=== THE PROBLEM ===
Retype, without changes or pictures, only the lines that begin at the one containing "This screenshot has height=1138, width=1064." and end at the last line of the records that follow.

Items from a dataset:
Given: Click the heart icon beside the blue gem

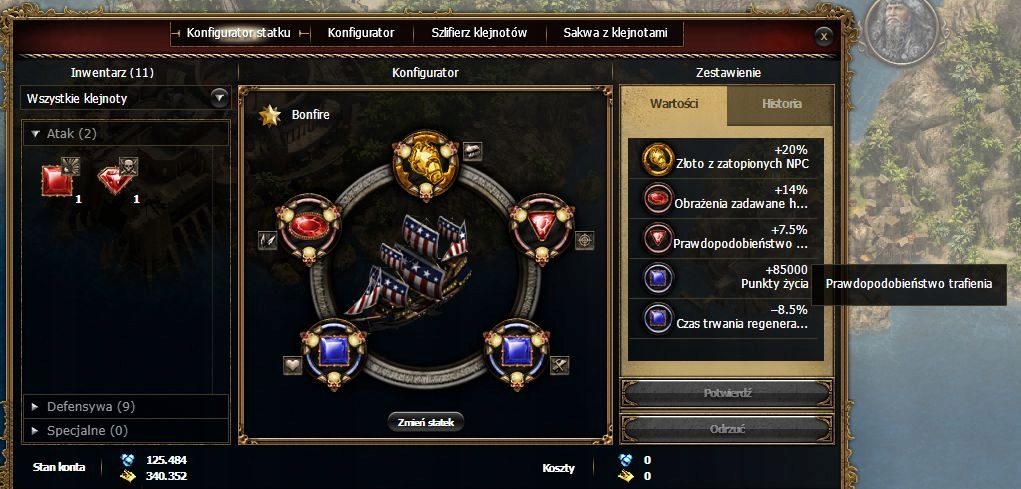Looking at the screenshot, I should [292, 365].
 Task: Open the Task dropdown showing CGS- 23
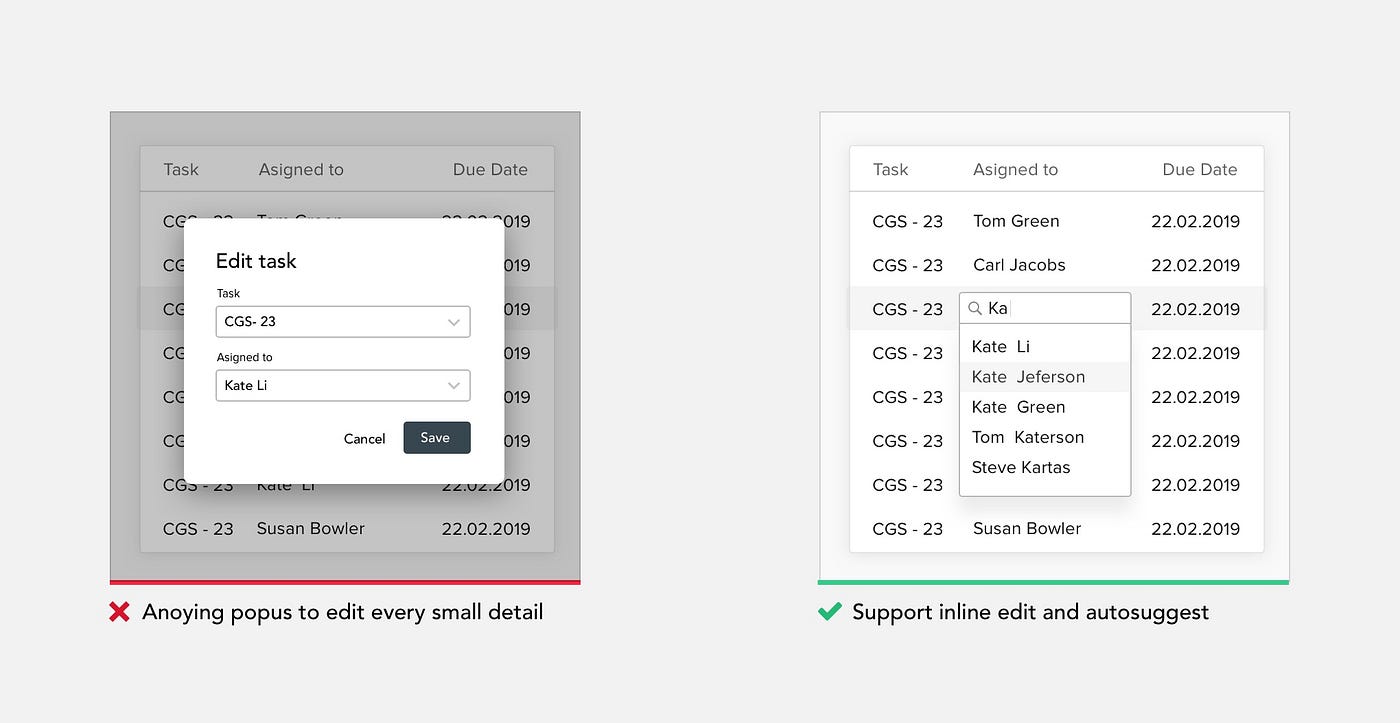[343, 321]
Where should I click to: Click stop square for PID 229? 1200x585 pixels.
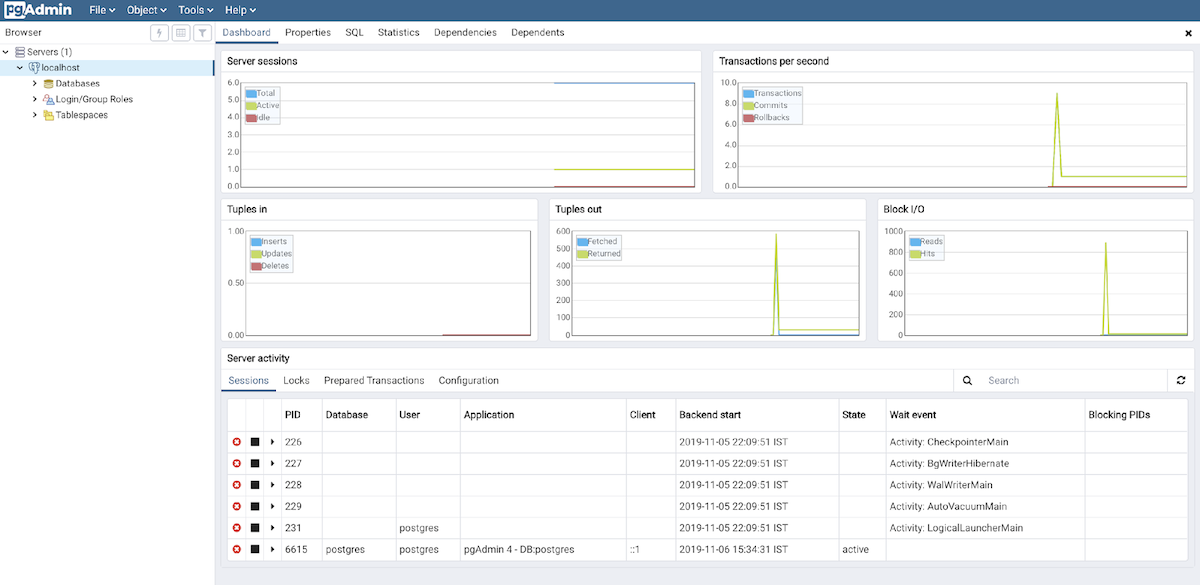point(255,506)

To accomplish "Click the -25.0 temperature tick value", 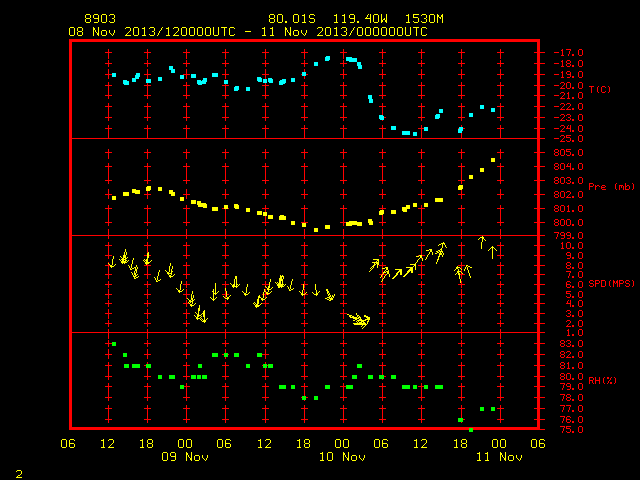I will [x=568, y=139].
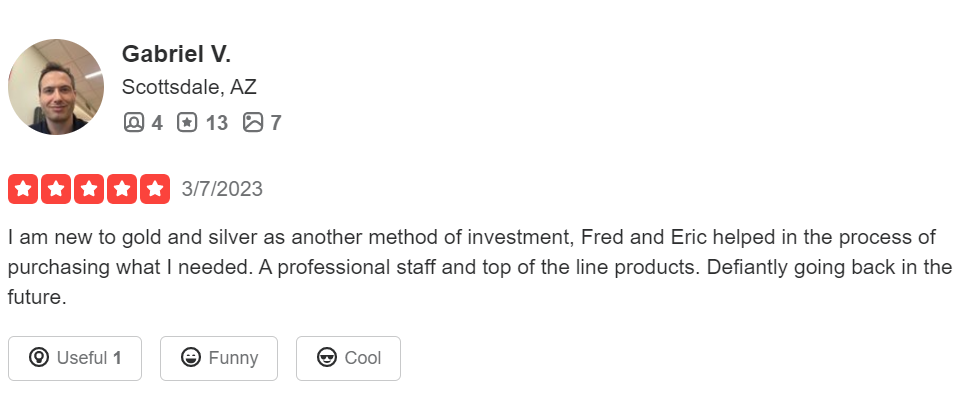This screenshot has width=971, height=393.
Task: Click the reviews star icon beside 13
Action: 187,123
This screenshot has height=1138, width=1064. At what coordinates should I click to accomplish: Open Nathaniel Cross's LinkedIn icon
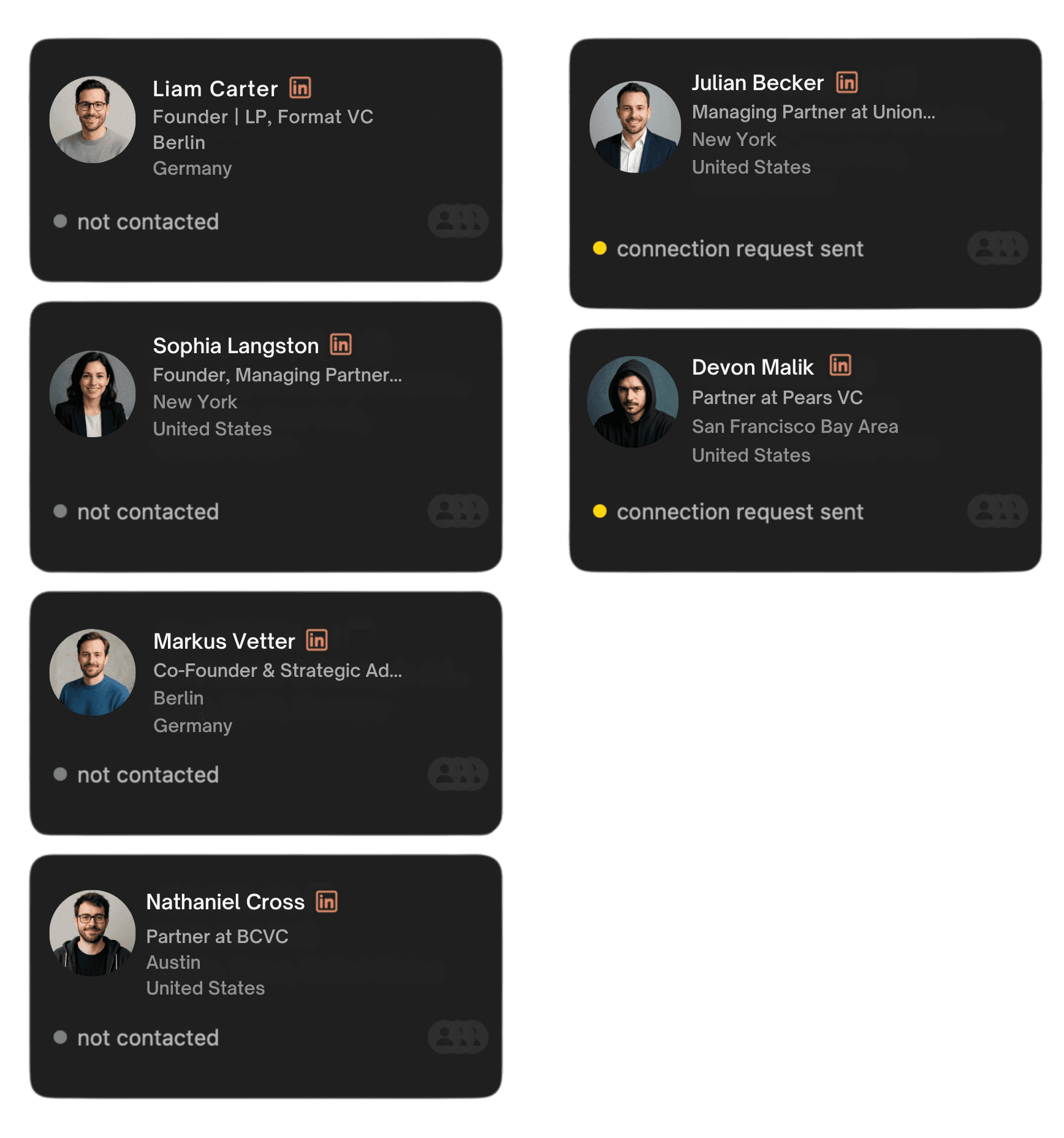coord(327,901)
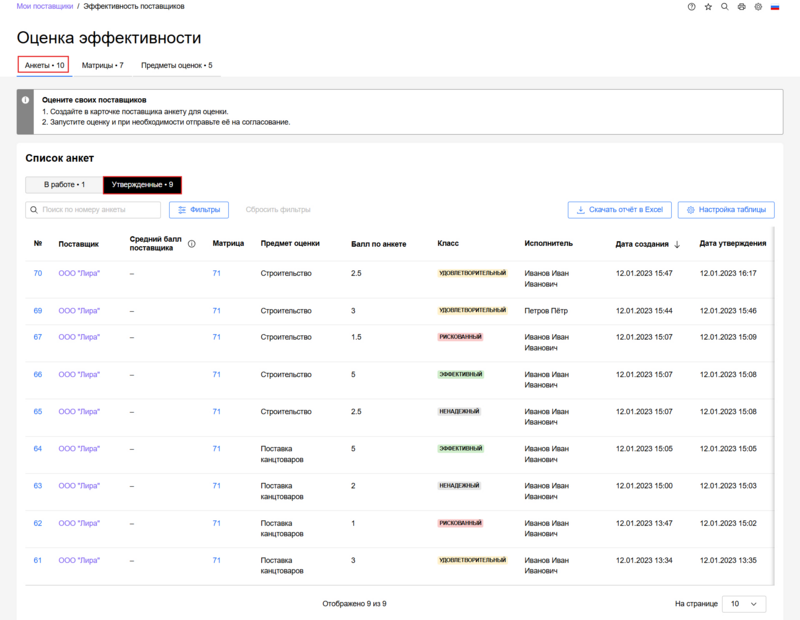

=== SOLUTION TO THE EXERCISE ===
This screenshot has height=1138, width=1064. At what coordinates should I click to accomplish: Open Nathaniel Cross's LinkedIn icon
coord(327,901)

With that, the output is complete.